Testo fornito
__________
Ringrazio l’Anpi per questo invito che mi onora profondamente e saluto i rappresentanti delle istituzioni e voi tutti, cittadine e cittadini, antifasciste e antifascisti.
Nel nostro calendario civile il 25 Aprile si scrive in maiuscolo, è l’Anniversario della Liberazione dal nazifascismo.
Il Paese è in festa; noi oggi, qui a Borgo Villalta, siamo in festa, accanto alla memoria scolpita nella pietra, al cospetto di 22 nomi e della loro scelta.
È la Festa della Liberazione, è la gioia di una storia che arde ancora, ogni giorno, di un fuoco vivo.
Nessuno tocchi questa storia! Nessuno tocchi più questa storia!
__________
Dati dell'esercizio
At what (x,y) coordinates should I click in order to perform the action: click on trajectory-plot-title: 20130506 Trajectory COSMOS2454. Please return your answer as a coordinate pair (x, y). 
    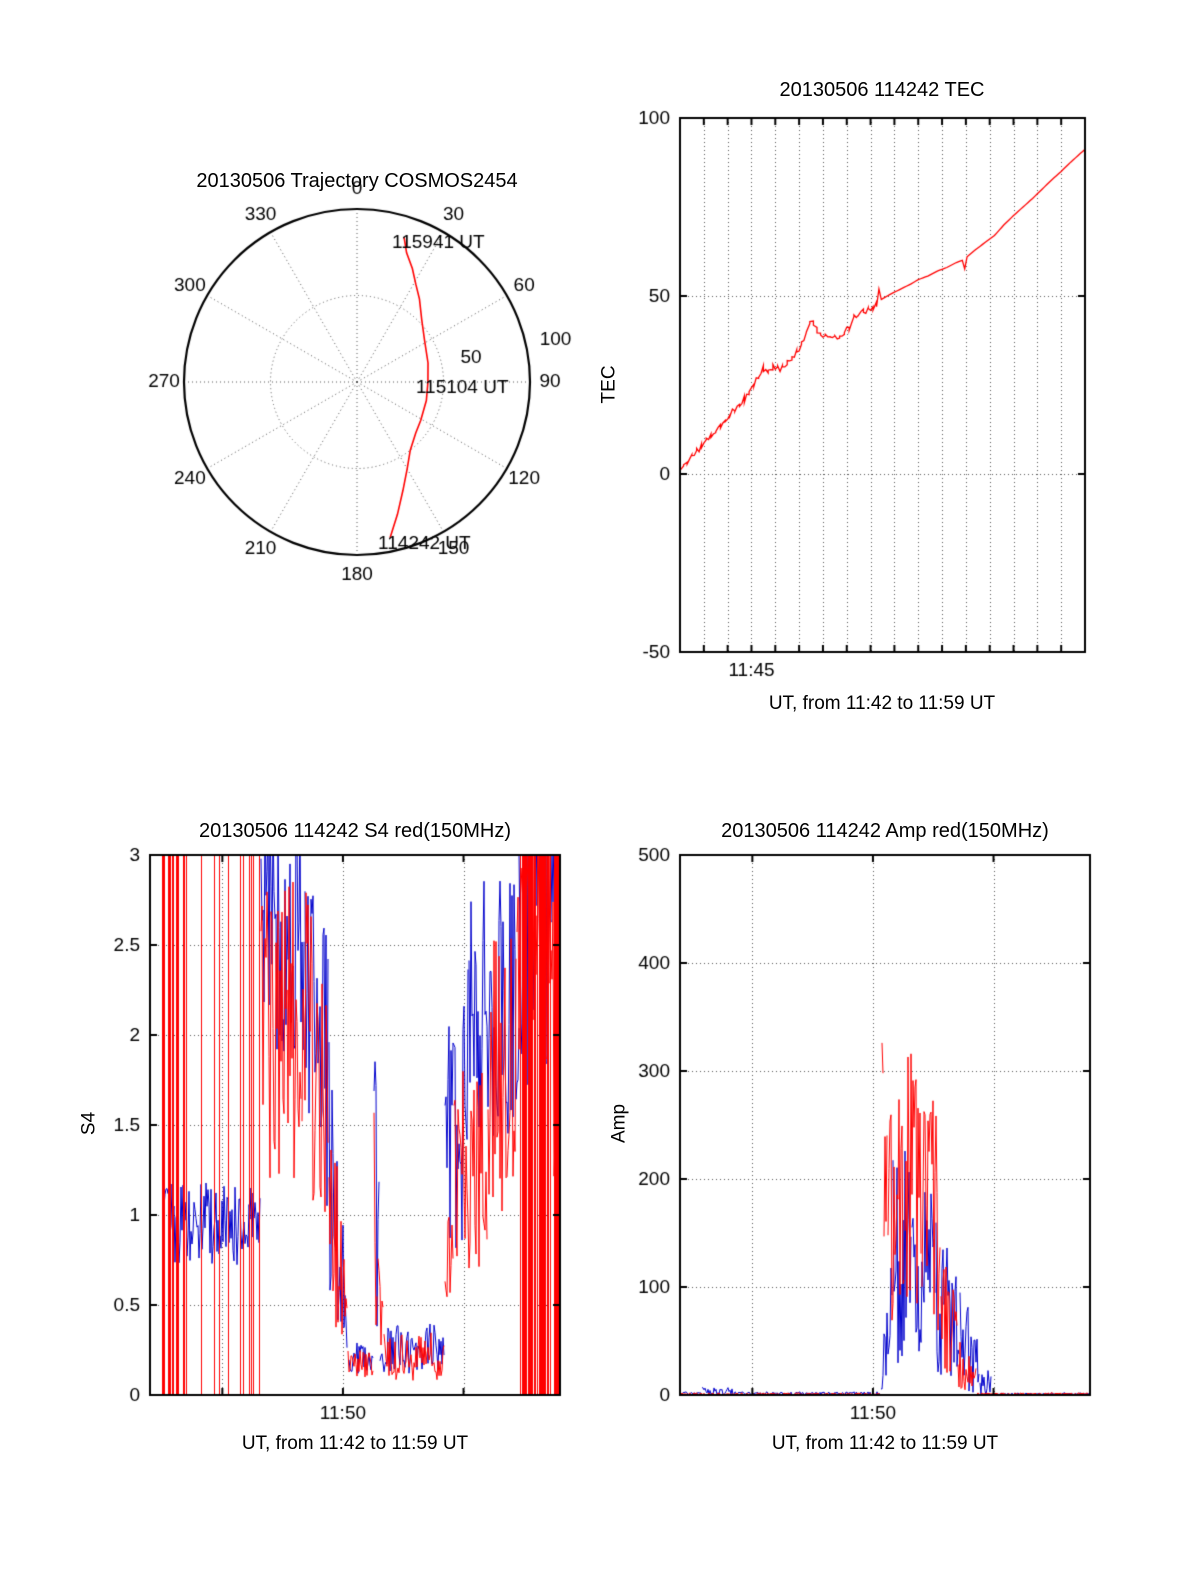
__________
Istruzioni dell'esercizio
- a) Rispondi alle domande seguenti sul discorso per il 25 Aprile, indicando le risposte con (i), (ii), (iii):
(i) Quale associazione viene ringraziata per l'invito?
(ii) In quale località si svolge la festa?
(iii) Quanti nomi sono ricordati nella pietra?
- b) Elenca, per favore, tutti i verbi coniugati alla prima persona, singolare o plurale, presenti nel discorso per il 25 Aprile.
- c) Ricopia dal discorso per il 25 Aprile il passo che si apre con le parole contenenti "Ringrazio l’Anpi per" e si chiude con "antifasciste e antifascisti.".
Questi dati provengono da una fonte diversa.

Risposte alle consegne
- a)
(i) L'Anpi.
(ii) A Borgo Villalta.
(iii) 22.

- b) Ringrazio, saluto, siamo.

- c)
Ringrazio l’Anpi per questo invito che mi onora profondamente e saluto i rappresentanti delle istituzioni e voi tutti, cittadine e cittadini, antifasciste e antifascisti.